## [SOURCE DATA]

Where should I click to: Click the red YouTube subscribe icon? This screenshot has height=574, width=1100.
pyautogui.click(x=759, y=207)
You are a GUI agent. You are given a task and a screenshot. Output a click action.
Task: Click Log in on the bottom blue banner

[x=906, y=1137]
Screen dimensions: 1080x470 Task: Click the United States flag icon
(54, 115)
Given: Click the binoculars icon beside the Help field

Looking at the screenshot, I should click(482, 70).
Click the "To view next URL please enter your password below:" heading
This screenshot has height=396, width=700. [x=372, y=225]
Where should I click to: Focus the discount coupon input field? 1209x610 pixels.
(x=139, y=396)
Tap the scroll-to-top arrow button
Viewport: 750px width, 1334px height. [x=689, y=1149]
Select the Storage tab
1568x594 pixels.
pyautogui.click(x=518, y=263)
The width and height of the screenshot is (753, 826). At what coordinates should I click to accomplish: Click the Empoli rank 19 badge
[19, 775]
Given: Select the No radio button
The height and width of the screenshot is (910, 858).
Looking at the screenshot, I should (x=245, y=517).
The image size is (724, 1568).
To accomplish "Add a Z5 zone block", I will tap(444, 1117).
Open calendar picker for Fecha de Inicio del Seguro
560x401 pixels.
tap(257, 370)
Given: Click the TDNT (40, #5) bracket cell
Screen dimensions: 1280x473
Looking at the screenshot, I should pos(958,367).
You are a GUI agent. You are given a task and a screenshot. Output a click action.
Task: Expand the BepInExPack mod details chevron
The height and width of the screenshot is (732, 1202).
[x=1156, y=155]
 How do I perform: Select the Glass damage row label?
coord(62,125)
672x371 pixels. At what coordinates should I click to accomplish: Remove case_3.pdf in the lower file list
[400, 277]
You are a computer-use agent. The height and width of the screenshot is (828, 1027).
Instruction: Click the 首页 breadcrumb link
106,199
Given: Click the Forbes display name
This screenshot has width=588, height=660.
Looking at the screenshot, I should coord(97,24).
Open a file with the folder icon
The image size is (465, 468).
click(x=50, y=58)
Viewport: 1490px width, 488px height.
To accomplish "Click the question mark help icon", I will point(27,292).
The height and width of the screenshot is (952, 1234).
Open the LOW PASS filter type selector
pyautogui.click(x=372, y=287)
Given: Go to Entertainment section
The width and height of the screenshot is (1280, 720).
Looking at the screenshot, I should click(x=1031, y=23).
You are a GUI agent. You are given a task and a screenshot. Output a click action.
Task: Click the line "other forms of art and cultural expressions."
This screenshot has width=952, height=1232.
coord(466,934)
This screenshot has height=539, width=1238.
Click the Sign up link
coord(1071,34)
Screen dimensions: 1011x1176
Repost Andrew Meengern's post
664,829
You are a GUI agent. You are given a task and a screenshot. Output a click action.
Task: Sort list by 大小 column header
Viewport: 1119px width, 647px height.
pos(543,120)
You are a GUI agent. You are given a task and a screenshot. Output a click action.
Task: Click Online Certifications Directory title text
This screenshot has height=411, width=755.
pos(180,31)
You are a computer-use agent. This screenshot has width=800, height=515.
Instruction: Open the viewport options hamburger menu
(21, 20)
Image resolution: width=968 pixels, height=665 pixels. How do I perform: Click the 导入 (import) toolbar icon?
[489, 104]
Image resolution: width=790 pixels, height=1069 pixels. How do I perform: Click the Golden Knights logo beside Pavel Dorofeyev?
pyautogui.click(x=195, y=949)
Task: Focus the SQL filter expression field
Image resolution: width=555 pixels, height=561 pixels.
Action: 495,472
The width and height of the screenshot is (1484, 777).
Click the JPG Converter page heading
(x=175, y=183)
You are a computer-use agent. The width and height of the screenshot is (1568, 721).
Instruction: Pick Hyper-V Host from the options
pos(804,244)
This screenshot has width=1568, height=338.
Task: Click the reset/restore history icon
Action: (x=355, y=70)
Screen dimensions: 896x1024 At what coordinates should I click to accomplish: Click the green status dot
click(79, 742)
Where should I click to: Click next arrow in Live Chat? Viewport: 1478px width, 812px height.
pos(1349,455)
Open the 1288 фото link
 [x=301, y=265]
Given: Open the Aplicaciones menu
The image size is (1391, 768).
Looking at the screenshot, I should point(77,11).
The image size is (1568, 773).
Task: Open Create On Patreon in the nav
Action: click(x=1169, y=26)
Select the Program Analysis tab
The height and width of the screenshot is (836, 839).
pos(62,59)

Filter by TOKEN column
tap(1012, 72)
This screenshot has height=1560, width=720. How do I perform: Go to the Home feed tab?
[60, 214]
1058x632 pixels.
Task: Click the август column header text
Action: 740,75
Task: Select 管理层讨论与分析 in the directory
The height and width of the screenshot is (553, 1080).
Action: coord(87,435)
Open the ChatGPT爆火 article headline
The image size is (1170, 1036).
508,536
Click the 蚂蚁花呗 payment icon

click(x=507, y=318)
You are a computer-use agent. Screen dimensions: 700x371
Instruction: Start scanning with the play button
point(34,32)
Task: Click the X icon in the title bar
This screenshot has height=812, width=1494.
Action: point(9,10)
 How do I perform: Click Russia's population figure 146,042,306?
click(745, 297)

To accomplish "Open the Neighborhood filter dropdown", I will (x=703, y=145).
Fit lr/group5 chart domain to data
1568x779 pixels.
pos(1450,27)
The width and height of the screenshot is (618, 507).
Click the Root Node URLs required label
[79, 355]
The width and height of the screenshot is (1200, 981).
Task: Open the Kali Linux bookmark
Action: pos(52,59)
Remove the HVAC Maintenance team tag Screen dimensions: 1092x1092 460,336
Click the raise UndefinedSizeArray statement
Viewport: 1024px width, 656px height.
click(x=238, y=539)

## [DIRECTIONS]
Your answer should consist solely of the lines above from the line with "The height and width of the screenshot is (910, 858)." to the line with "Open calendar picker", both included, reproduced exactly.

## [EXERCISE SOLUTION]
The height and width of the screenshot is (910, 858).
Looking at the screenshot, I should (x=245, y=517).
The image size is (724, 1568).
To accomplish "Add a Z5 zone block", I will tap(444, 1117).
Open calendar picker for Fecha de Inicio del Seguro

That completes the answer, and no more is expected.